User Edit Pencil Streamline Icon: https://streamlinehq.com
Authors (5)
  1. Marco Bronzini (2 papers)
  2. Carlo Nicolini (8 papers)
  3. Bruno Lepri (120 papers)
  4. Jacopo Staiano (38 papers)
  5. Andrea Passerini (72 papers)
Citations (2)

Summary

Unveiling the Dynamics of Factual Knowledge in LLMs through Latent Representations

Introduction to the Study

The paper explores the factual knowledge encoded in the latent space of LLMs when challenged with the task of claim verification. It introduces an end-to-end framework that deciphers the latent representations of LLMs into structured factual knowledge and traces its evolution across the model layers using a temporal knowledge graph. Notably, the framework employs activation patching as a novel approach for dynamic intervention in model inference, negating the need for external models or additional training processes.
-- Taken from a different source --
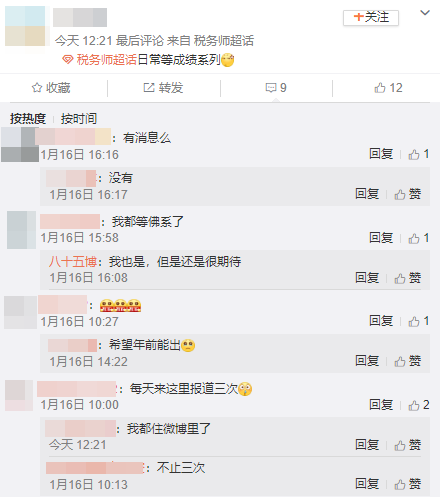This screenshot has width=440, height=497.
Task: Open user 八十五博 profile link
Action: point(73,262)

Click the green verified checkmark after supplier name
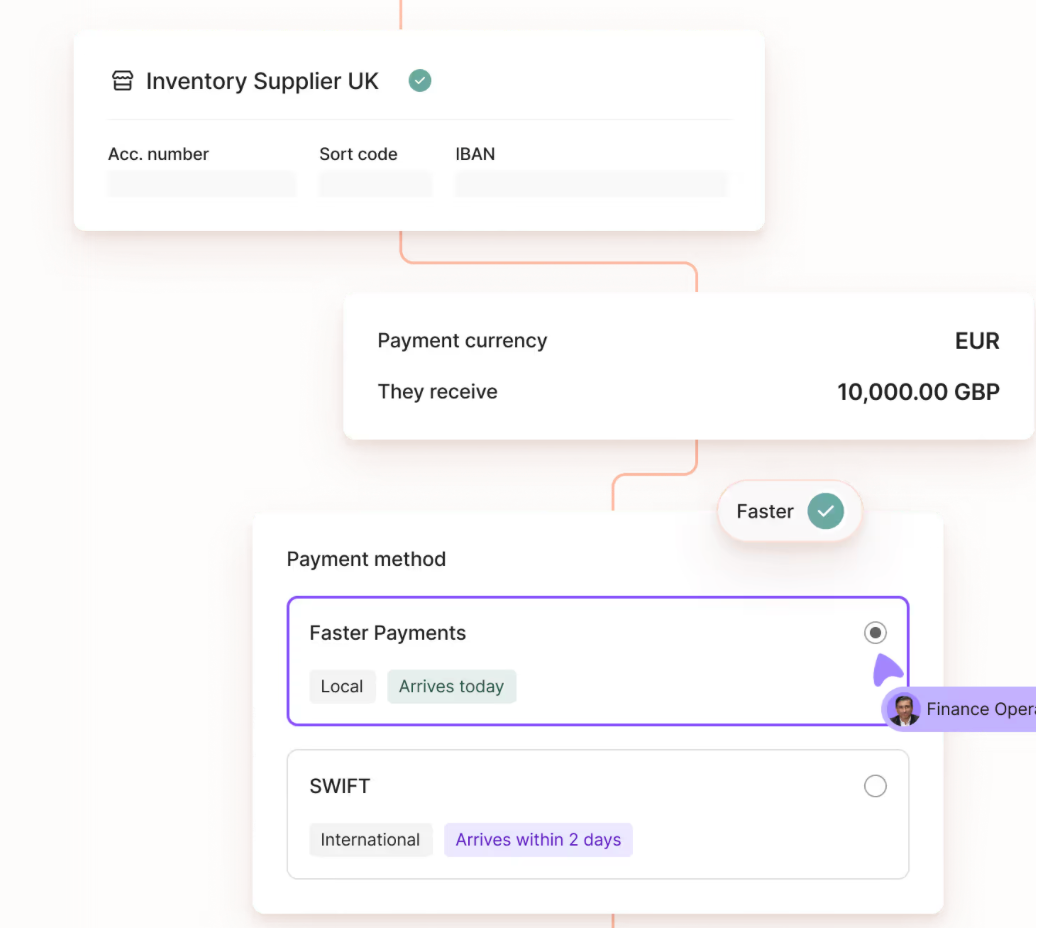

Understanding the Framework and Methodology

The proposed framework operates by interfacing with a model across its hidden layers during inference, extracting the semantics of factual claims. The process involves several key steps:

  • Preliminary Prompt Construction: The model receives semantically structured prompts that guide it to process factual claims, aiming to generate outputs as ground predicates (asserted or negated).
  • Latent Representation Patching: This critical phase manipulates the model's latent representations by replacing the embedding of a designated token with a weighted summary from the source prompt's latent representations. This enables probing of how the encoded knowledge evolves and is manipulated across layers.
  • Temporal Knowledge Graph Construction: The output predictions, structured as ground predicates, are then translated into a knowledge graph representation, with the model's layers serving as a temporal dimension. This approach facilitates a granular analysis of how factual knowledge transforms throughout the inference process.

Results and Implications

This paper unveils several key findings regarding the latent dynamics of factual knowledge within LLMs. The local interpretability analysis exposes latent errors, ranging from entity resolution to multi-hop reasoning faults. Globally, it reveals distinct patterns of knowledge evolution - entity resolution focus in early layers, comprehensive encoding of factual knowledge about subject entities in middle layers, and a decline in factual expressiveness in the final layers.

Concluding Remarks

This work represents a significant step forward in understanding the internal mechanisms of LLMs, particularly in how they encode, manipulate, and apply factual knowledge. By leveraging a patching-based approach, this framework opens new avenues for probing the under-explored depths of LLMs’ latent spaces, offering insights into their operational dynamics without the need for external intervention. Future research could extend this framework to explore the interaction between larger context sizes and the resolution process of factual knowledge within LLMs.